■ TEXT SEGMENT
○ ○ ○ ○ ○ ○ ○

Vaping Unveiled presentation Thursday
NASHUA – U.S. Department of Health and Human Services data show e-cigarettes are becoming more popular with young people – and the use has grown dramatically in the last five years.
Today, more high school students use e-cigarettes than regular cigarettes and the use of e-cigarettes is higher among high school students than adults.
Officials with the New Hampshire Comprehensive Cancer Collaboration have major concerns with e-cigarette usage among youth.
“Since vaping an e-cigarette looks like smoking, increased e-cigarette use means more public displays of ‘smoking,’ and young children may perceive this as common and ‘OK to do,'” it states in an Emerging Issues Brief put out by the Collaboration. “There is concern that never-smoking youth could take up e-cigarettes and develop nicotine addiction, while they may not have ever tried cigarette smoking. This could reverse the trend in declining smoking rates, and recruit young smokers who would not otherwise have used cigarettes.”
Thursday, community members will have a chance to learn more about the dangers of youth nicotine addiction by attending Vaping Unveiled, a presentation hosted by Breathe New Hampshire. This is a nonprofit organization with a primary focus on lung health.
The event is set for 7 p.m. Thursday in the Nashua Public Library’s theater. During the event, the audience will observe a 45-minute presentation regarding the nature of e-cigarettes and vapes, the dangers of nicotine, statistics regarding nicotine use in teens, local policies and resources.
This community event is set to help students make informed decisions when they are faced with the choice of vaping. It also serves to educate other attendees, such as parents, grandparents, teachers and anyone else who is interested.
Breathe New Hampshire Director of Programs Allyssa Thompson said at the end of the presentation, Breath representatives will have a “show and tell” of popular devices being used.
“We find that it’s beneficial in some cases because the parents like to be able to see the devices up close, and they see how discreet and small these devices are. With that, we also give a history of e-cigarettes, such as how they came about and entered the U.S. market,” Thompson said.
She said Breathe organizers have gone to schools in the Greater Nashua area to meet with students and teachers and discuss nicotine use. She said they have found that Juuls, a type of electronic cigarette, are more commonly being confiscated.
The presentation is supported by Be The First, CVS Health’s five-year initiative to create the nation’s first tobacco-free generation and commit to help people lead tobacco-free lives.

○ ○ ○ ○ ○ ○ ○

■ WORK TASK 1
In the Vaping Unveiled article, rewrite the passage from "She said Breathe" to "lead tobacco-free lives.", replacing "initiative" with "campaign".
■ WORK TASK 2
Answer these questions from the Vaping Unveiled article:
(a) When and where is the event scheduled?
(b) How long is the presentation the audience will observe?
(c) What is the primary focus of Breathe New Hampshire?
■ WORK TASK 3
Decide whether each statement agrees with the Vaping Unveiled article, and quote the words that settle it:
(a) More high school students use e-cigarettes than regular cigarettes.
(b) The presentation lasts 90 minutes.
(c) Be The First is a ten-year initiative.

○ ○ ○ ○ ○ ○ ○

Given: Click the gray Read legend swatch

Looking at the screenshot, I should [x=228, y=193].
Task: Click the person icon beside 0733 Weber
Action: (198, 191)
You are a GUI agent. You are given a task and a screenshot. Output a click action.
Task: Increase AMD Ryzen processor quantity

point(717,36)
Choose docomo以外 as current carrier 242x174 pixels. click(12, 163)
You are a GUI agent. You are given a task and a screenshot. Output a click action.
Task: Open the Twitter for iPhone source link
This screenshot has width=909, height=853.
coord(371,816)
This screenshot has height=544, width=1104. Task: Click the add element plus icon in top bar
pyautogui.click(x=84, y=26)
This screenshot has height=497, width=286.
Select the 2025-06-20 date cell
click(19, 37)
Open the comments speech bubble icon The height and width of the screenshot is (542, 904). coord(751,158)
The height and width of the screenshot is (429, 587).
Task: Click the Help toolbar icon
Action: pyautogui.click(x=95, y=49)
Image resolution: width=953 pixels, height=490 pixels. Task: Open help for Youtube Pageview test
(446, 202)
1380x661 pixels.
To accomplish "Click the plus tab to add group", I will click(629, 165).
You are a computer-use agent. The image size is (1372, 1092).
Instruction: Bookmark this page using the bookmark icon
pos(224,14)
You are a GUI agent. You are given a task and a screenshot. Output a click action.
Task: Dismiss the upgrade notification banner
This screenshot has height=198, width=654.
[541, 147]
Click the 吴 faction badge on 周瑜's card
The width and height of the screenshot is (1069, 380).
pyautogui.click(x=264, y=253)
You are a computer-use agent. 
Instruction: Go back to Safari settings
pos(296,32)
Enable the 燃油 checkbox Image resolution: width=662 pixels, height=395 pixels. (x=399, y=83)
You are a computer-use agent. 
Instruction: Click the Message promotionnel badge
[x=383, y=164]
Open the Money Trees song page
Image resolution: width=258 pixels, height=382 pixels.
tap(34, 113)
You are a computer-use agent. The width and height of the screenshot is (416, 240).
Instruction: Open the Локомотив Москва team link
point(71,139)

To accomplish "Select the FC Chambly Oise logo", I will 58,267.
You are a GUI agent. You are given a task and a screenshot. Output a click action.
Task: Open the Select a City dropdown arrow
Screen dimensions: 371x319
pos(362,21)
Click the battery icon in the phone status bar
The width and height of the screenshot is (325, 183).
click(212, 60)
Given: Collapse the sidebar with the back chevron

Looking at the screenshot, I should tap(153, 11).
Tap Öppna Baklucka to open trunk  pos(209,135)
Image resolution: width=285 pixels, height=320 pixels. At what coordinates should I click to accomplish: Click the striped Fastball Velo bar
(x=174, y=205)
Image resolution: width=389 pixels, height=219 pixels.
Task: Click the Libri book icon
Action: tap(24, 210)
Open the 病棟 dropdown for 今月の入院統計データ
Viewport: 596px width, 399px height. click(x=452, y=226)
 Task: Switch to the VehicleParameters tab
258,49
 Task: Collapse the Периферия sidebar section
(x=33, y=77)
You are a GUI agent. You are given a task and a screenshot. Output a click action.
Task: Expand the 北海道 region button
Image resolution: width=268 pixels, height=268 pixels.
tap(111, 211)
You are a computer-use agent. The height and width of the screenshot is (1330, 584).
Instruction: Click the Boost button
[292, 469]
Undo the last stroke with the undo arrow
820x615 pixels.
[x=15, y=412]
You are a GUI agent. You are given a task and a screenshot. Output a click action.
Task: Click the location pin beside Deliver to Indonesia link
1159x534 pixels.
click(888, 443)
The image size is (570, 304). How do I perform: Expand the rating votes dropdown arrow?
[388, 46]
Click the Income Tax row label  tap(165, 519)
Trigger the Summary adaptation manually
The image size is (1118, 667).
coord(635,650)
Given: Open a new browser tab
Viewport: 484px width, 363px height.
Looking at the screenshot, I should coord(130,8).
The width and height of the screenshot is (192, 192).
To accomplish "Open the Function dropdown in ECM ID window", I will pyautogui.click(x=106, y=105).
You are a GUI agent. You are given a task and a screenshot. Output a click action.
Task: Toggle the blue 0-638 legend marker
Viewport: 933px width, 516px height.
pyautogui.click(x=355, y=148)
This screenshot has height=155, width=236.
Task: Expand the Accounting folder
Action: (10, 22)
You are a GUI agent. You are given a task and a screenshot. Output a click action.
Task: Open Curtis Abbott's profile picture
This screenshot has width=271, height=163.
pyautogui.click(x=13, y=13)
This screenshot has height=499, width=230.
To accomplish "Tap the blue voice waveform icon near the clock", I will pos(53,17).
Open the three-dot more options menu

○ ○ ○ ○ ○ ○ ○

■ WRITTEN SOLUTION 1
She said Breathe organizers have gone to schools in the Greater Nashua area to meet with students and teachers and discuss nicotine use. She said they have found that Juuls, a type of electronic cigarette, are more commonly being confiscated.
The presentation is supported by Be The First, CVS Health’s five-year campaign to create the nation’s first tobacco-free generation and commit to help people lead tobacco-free lives.

■ WRITTEN SOLUTION 2
(a) At 7 p.m. Thursday in the Nashua Public Library's theater.
(b) 45 minutes.
(c) Lung health.

■ WRITTEN SOLUTION 3
(a) Yes: "more high school students use e-cigarettes than regular cigarettes"
(b) No: "a 45-minute presentation"
(c) No: "CVS Health’s five-year initiative"